In his statement to the police regarding his visit to Atamian on January 19, 1993, the defendant claimed that “all [he] said [to Atamian] was, ‘make contact with Doherty, and come up with the money quick.’ ” However, Atamian testified that the defendant told him “something was going to happen” if Atamian did not pay the money. After the subsequent events at the showroom, the telephone caller asked Atamian whether he had “learned [his] lesson.” The evidence of the damage to the Isuzu showroom was admissible because it was necessary to explain the meaning of this remark. Cf. Commonwealth v. Jackson, 384 Mass. 572, 578 (1981) (no abuse of discretion in introduction of evidence that defendant admitted to unrelated crimes when statement unintelligible if references to the unrelated crimes were omitted); Commonwealth v. Connor, 392 Mass. 838, 852 (1984) (no error in admission of reference to prior incarceration which was “essential to show the defendant’s motivation in revealing the location of the bodies, which was ‘inextricably intertwined’ with the crimes and a necessary part of the Commonwealth’s presentation of a full picture of the events in issue”).

*318The subsequent events at the Isuzu dealership and the defendant’s knowledge of them were also relevant to the issue of intent — to rebut the defendant’s implicit assertion that the visit to Atamian on January 19 did not constitute a “malicious threat . . . with intent to extort money.” Commonwealth v. De Vincent, 358 Mass. 592, 595 (1971). In a prosecution for attempted extortion “the defendant’s state of mind is important.” Id. at 596. See Commonwealth v. Campbell, 371 Mass. 40, 42-43 (1976) (testimony regarding other crimes admissible to rebut defendant’s claim of lack of larcenous intent); Commonwealth v. Shraiar, 397 Mass. 16, 26 (1986) (evidence of subsequent thefts admissible to rebut defendant’s claim that he was going to repay funds to accounts); Commonwealth v. Stewart, 411 Mass. 345, 354 (1991) (evidence that joint venturer shot and killed a cat relevant to show defendant’s knowledge that joint venturer armed and intended to kill victim).
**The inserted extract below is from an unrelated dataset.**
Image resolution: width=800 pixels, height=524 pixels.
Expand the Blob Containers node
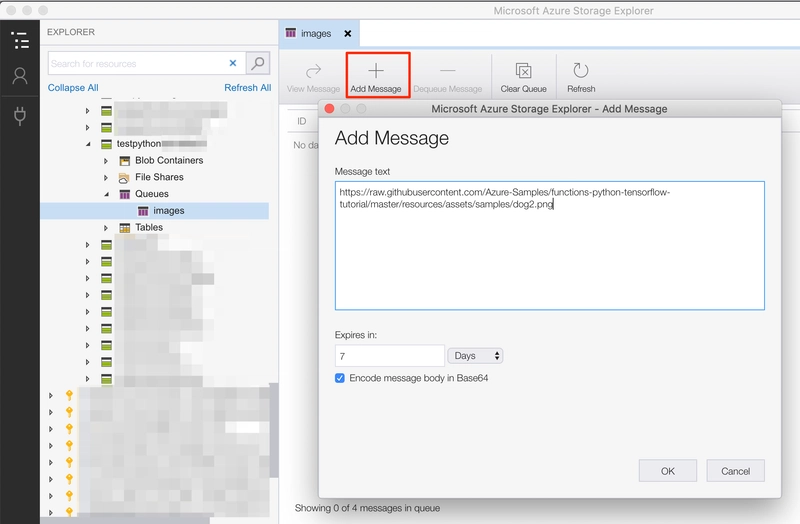pos(106,160)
In any case, there was no substantial risk of a miscarriage of justice. As the defendant implicitly acknowledges, the evidence of the meeting on January 19 was sufficient to support the defendant’s conviction.

3. Motion to dismiss. The judge properly denied the defendant’s motion to dismiss the indictment. There was no false or deceptive testimony, see Commonwealth v. Ali, 43 Mass. App. Ct. 549, 556 (1997), or any other infirmity in the grand jury evidence. The alleged discrepancies between the details of the victim’s testimony before a grand jury and his testimony at trial were proper subjects for cross-examination, not grounds for dismissal.

Judgment affirmed.

Proposed Mass.R.Evid. 901(a) and (b) are identical to the Federal rules where relevant here.